Strictly speaking, this isn’t true—a giant owl can make an unarmed strike as appropriate for a creature of its size. It just ordinarily wouldn’t have any desire to do so.

Anyway, no, there is no rule that waives the Improved Unarmed Strike requirement on Improved Grapple for creatures with natural weapons. (Was incorrect on this point: see HeyICanChan’s answer.) Most creatures that are intended to be grappling get it as a bonus feat, or get improved grab, or both.

There are various ways to get Improved Grapple without Improved Unarmed Strike if you take the right class levels—bear-totem barbarian 2nd is probably easiest, though monk 1st is even easier and then you just pick up Improved Unarmed Strike for “free”—but animal companions cannot get class levels.

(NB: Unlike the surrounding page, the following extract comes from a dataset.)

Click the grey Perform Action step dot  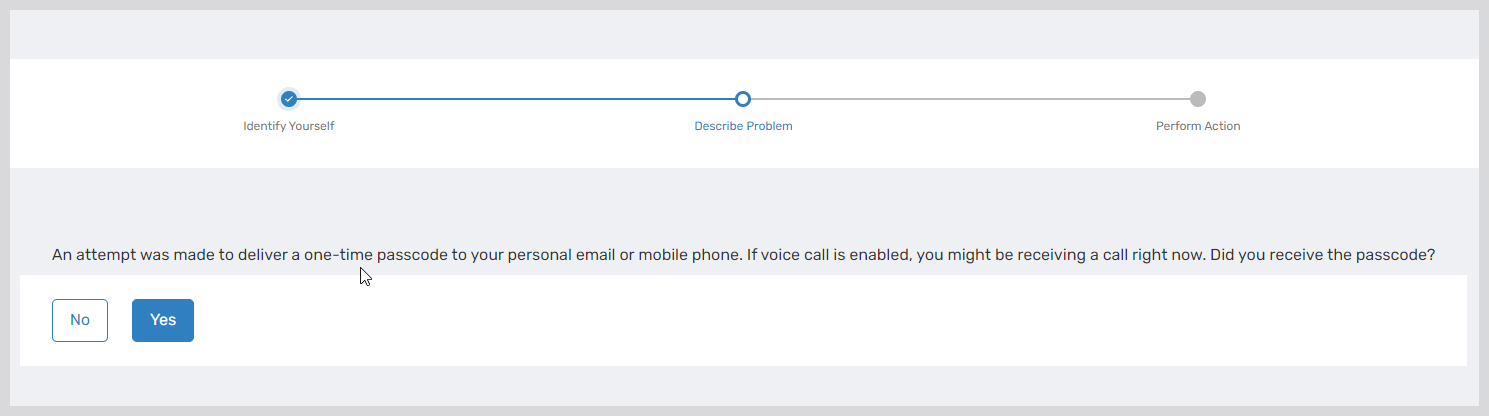click(1198, 99)
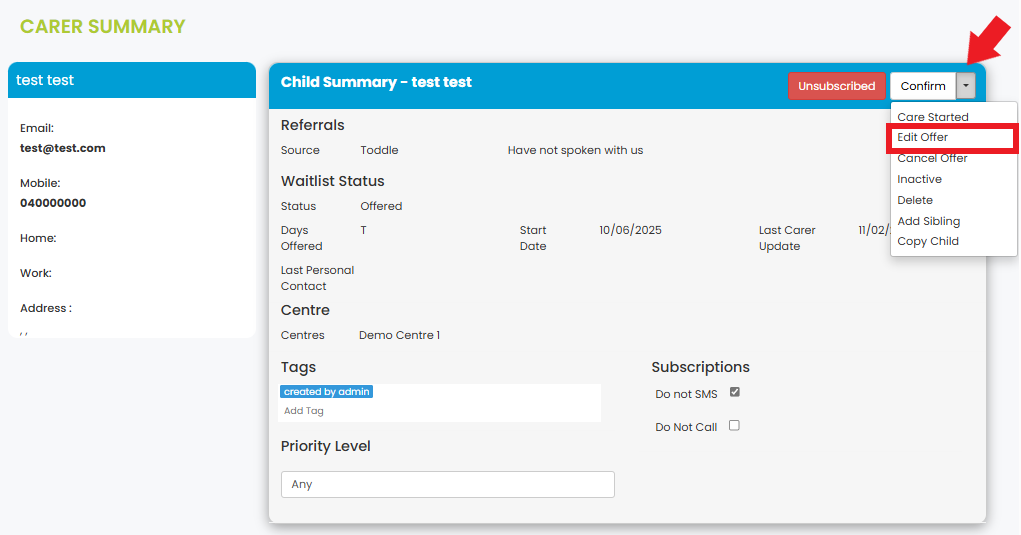Open the Priority Level dropdown
Image resolution: width=1021 pixels, height=535 pixels.
tap(447, 484)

Strictly speaking, I guess, a giant owl could probably get the leg of squid graft from Dragon vol. 318, but at 40,000 gp, that’s pretty rough.

The real answer to this is, if you’re “designing an encounter” as a DM, is to just give the giant owl this feat. Remember,

You can add any sort of spell-like, supernatural, or extraordinary ability to a creature.

(Improving Monsters → Adding Special Abilities)

“A giant owl can ignore the Improved Unarmed Strike prerequisite on Improved Grapple” could be an extraordinary ability of approximately zero value.